It is reasonable to assume that policy decisions by the overseer of the legal sector which will have dramatic ramifications for tens of thousands in the sector, not to mention hundreds of thousands, if not millions, of the public, would be likely to start by hitting the declared policy objectives.

As I understand it, there is one declared policy aim: ‘to disincentivise minor, exaggerated and fraudulent’ claims.

Incidental, but of political significance, is the statement that the reform package will ‘benefit motorists by reducing the number and cost of minor, exaggerated and fraudulent claims’ and that this will lead to ‘savings of around £1bn… on average £40 per policy’. These are your words Lord Chancellor – or, to be precise, the words you signed off, I should say.

The consultation paper foreword written by Lord Elie of Keen QC, was even more outspoken, stating: ‘The proposals are aimed squarely at tackling the compensation culture which has grown up around whiplash claims in recent years. That culture is fuelled by a substantial industry of sustained nuisance cold-calls and targeted advertising which encourages motorists to make claims when little or no injury has been suffered.’

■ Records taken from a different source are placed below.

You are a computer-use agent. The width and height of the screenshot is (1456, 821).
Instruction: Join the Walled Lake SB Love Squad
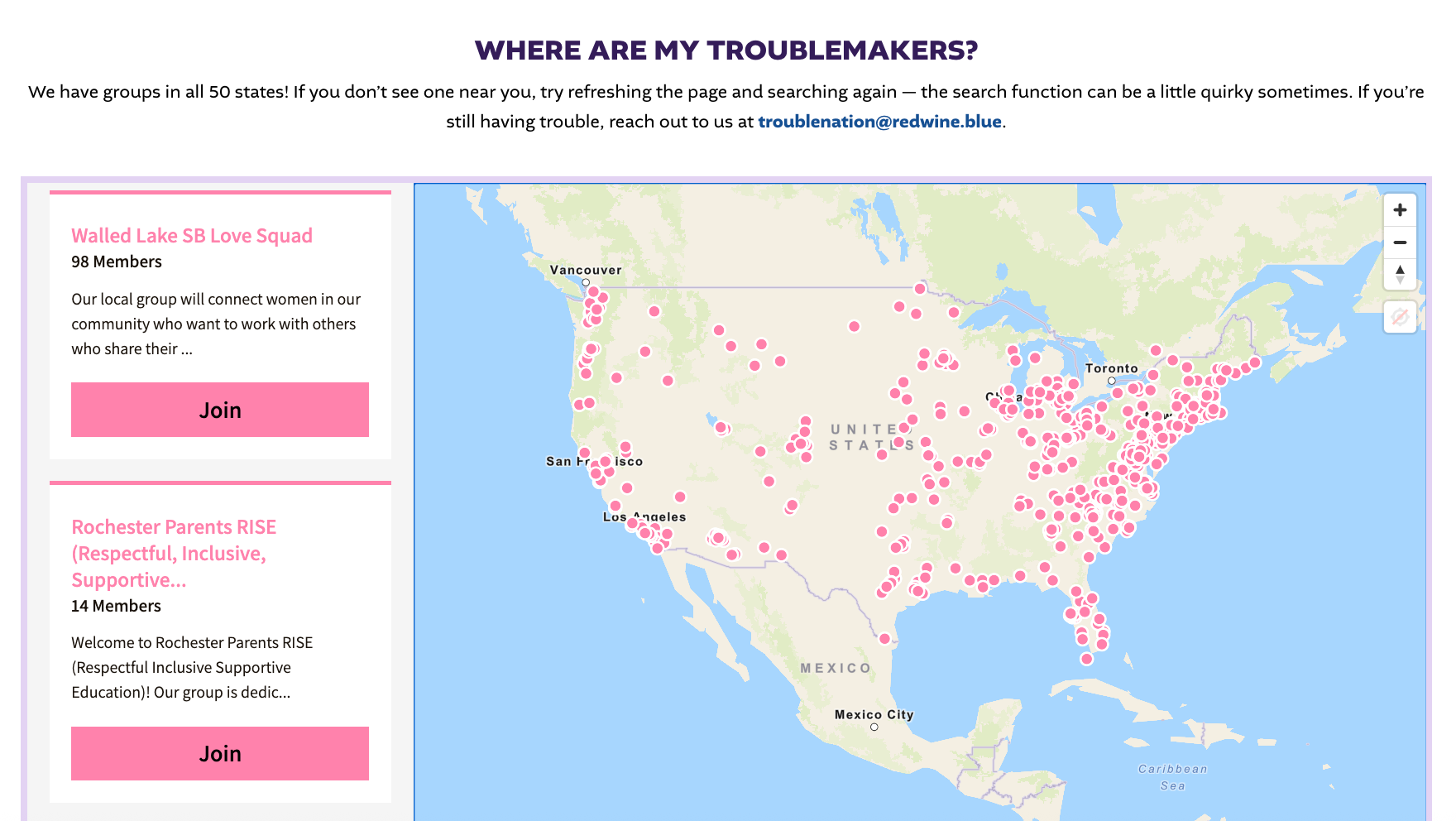tap(220, 410)
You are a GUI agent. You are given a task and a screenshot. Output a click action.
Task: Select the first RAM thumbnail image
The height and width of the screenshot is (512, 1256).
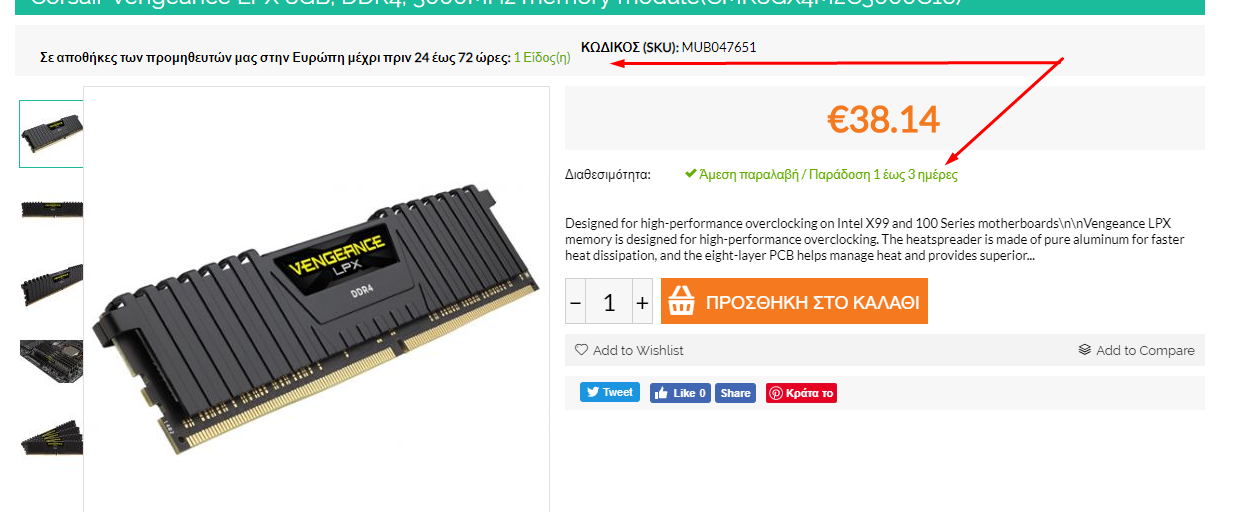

Two observations need to be made:

1. The reform package will result in the opposite of the declared policy aims because the compensation culture you declare you intend to tackle, will be worsened; and

2. As the decision on discount rates goes a considerable way beyond negating the effect of the reform package savings, and as you, Lord Chancellor, made this decision also, the statements on insurance premium savings does not appear to be, or have been, a statement of truth.

The reason the reform package will fail is twofold. First, because you have not addressed the iniquity of acquisition cost of claims purchased by PI solicitors from CMCs and other intermediary businesses, you have stoked that market in two ways.

The value to solicitors of RTA claims will boom in the next 18 months leading up to October 2018, for the simple and foreseeable reason that solicitors who face losing their business will buy time through buying turnover.

Also, at the same time, and continuing beyond October 2018, the value of non RTA claims will be even higher, as this will be the sole sustainable volume work for PI solicitors.

The approach by solicitors (encouraged by the regulatory collusion) will be to ignore the moral tone of your declared policy. Instead, solicitors will justify their flagrant cash burn by reference to the business imperative.

The result will be not a reduction of, but a reprehensible flourishing of claims culture.

It is perhaps surprising that this very probable result of your reform package does not appear to have been seen.

With respect to the issue of insurance premiums, questions can reasonably be asked, Lord Chancellor, as to when it was clear to you personally, and those in your department, that the impact of changes in the discount rate would negate any savings resulting from ‘whiplash’ claims reform.

It would be surprising if the Ministry of Justice did not foresee that the two important policy issues would overlap with respect to the political furore over insurance premiums.

Obviously, Lord Chancellor, the decisions are made and the policies will be brought into effect.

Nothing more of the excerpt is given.